**Description of the task**
In the material below, set out everything from the line containing "Open the insert function fx dialog" down through the line containing "Looking at the screenshot, I should [x=125, y=23].", both included, as a numbered list, leaving out blank lines.

**Supplied data**
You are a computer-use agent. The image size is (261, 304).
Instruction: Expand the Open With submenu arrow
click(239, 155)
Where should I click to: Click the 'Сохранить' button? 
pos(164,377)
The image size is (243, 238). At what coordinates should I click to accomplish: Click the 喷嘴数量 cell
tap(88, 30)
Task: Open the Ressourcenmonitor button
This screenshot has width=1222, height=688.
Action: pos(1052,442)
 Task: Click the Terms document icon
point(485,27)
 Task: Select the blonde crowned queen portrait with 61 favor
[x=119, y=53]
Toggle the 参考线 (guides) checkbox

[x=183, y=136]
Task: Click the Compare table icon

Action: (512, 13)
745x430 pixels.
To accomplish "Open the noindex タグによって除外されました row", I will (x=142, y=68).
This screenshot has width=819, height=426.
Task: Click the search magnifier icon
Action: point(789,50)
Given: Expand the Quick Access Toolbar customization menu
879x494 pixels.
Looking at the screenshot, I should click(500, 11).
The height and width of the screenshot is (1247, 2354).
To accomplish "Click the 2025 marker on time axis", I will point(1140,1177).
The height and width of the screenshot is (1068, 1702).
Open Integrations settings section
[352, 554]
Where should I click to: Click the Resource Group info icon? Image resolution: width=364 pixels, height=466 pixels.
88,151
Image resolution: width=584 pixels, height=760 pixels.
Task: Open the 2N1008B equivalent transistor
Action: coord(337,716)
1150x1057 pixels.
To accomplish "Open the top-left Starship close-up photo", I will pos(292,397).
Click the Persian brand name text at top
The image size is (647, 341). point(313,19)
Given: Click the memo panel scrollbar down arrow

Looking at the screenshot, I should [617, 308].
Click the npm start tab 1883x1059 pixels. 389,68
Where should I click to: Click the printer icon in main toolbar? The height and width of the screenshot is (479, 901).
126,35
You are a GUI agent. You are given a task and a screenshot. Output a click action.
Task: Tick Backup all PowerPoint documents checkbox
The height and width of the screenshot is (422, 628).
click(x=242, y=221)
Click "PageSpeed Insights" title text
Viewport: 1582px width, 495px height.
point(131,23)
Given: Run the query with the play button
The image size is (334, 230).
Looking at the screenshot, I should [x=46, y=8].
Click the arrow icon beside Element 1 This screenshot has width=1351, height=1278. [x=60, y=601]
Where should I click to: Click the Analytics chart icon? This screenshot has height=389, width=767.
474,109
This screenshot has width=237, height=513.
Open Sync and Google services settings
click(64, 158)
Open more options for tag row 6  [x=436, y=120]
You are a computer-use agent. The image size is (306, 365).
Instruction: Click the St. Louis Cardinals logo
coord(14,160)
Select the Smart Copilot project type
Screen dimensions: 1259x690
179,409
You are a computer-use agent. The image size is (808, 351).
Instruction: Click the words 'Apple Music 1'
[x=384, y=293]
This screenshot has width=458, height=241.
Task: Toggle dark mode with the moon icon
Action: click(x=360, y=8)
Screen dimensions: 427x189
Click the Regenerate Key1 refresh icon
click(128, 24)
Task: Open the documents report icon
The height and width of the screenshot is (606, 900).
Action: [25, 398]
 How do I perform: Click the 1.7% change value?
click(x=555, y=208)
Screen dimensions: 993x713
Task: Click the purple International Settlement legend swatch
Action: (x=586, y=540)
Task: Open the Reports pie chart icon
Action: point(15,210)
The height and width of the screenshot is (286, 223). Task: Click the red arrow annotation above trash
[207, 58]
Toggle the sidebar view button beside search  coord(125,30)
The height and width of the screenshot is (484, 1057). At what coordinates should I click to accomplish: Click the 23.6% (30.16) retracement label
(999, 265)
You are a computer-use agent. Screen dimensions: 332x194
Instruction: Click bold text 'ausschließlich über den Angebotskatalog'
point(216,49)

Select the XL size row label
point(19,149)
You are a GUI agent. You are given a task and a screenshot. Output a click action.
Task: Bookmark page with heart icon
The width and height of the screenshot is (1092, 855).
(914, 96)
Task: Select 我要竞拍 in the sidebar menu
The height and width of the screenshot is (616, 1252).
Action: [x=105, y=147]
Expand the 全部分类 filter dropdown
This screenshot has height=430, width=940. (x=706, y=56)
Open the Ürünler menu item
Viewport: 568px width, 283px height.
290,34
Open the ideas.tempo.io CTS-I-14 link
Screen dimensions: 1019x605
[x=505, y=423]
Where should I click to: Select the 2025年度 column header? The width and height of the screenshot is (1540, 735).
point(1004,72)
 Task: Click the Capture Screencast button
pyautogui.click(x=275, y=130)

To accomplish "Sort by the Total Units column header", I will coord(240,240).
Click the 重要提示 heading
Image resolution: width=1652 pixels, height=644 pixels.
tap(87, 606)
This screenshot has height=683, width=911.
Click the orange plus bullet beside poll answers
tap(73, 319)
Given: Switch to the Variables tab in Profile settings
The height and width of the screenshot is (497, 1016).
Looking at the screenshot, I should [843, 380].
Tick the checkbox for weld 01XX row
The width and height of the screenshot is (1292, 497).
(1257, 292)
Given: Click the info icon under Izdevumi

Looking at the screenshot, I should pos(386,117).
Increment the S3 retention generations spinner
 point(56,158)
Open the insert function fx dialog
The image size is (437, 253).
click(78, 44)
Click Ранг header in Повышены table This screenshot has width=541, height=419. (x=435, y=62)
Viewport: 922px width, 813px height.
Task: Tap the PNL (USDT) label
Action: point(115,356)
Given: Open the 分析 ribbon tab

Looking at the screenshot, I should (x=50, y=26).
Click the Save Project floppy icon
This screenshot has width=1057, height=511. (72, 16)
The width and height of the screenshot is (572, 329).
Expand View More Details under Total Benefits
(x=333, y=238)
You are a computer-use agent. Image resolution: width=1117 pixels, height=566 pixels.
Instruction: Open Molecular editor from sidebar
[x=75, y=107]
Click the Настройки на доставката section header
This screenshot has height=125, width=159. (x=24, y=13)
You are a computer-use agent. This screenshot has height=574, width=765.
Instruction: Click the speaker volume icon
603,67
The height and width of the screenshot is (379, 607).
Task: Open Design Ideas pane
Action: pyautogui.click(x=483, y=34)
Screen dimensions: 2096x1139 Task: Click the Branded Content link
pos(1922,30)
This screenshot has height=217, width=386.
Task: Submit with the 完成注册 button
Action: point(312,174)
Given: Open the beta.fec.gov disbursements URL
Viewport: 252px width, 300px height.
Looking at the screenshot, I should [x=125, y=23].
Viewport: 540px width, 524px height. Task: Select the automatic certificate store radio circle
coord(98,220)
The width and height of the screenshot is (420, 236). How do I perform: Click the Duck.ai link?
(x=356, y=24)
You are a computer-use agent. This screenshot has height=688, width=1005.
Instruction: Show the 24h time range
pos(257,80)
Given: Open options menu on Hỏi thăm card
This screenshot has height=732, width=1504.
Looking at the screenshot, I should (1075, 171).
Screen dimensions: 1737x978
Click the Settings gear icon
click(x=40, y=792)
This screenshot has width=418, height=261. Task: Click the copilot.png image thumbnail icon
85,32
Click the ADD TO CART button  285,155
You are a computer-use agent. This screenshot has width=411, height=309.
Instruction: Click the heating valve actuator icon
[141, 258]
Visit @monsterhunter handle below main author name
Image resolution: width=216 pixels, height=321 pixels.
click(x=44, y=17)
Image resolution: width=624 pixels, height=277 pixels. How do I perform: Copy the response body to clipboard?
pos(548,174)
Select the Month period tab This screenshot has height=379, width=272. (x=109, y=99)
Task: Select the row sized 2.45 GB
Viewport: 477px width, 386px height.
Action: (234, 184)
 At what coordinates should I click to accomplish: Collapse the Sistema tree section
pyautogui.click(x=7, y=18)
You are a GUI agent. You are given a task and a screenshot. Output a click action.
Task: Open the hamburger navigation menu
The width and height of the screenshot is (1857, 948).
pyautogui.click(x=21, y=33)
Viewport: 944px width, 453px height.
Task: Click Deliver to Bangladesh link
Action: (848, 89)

**Full response**
1. Open the insert function fx dialog
2. The image size is (437, 253).
3. click(78, 44)
4. Click Ранг header in Повышены table This screenshot has width=541, height=419. (x=435, y=62)
5. Viewport: 922px width, 813px height.
6. Task: Tap the PNL (USDT) label
7. Action: point(115,356)
8. Given: Open the 分析 ribbon tab
9. Looking at the screenshot, I should (x=50, y=26).
10. Click the Save Project floppy icon
11. This screenshot has width=1057, height=511. (72, 16)
12. The width and height of the screenshot is (572, 329).
13. Expand View More Details under Total Benefits
14. (x=333, y=238)
15. You are a computer-use agent. Image resolution: width=1117 pixels, height=566 pixels.
16. Instruction: Open Molecular editor from sidebar
17. [x=75, y=107]
18. Click the Настройки на доставката section header
19. This screenshot has height=125, width=159. (x=24, y=13)
20. You are a computer-use agent. This screenshot has height=574, width=765.
21. Instruction: Click the speaker volume icon
22. 603,67
23. The height and width of the screenshot is (379, 607).
24. Task: Open Design Ideas pane
25. Action: pyautogui.click(x=483, y=34)
26. Screen dimensions: 2096x1139 Task: Click the Branded Content link
27. pos(1922,30)
28. This screenshot has height=217, width=386.
29. Task: Submit with the 完成注册 button
30. Action: point(312,174)
31. Given: Open the beta.fec.gov disbursements URL
32. Viewport: 252px width, 300px height.
33. Looking at the screenshot, I should [x=125, y=23].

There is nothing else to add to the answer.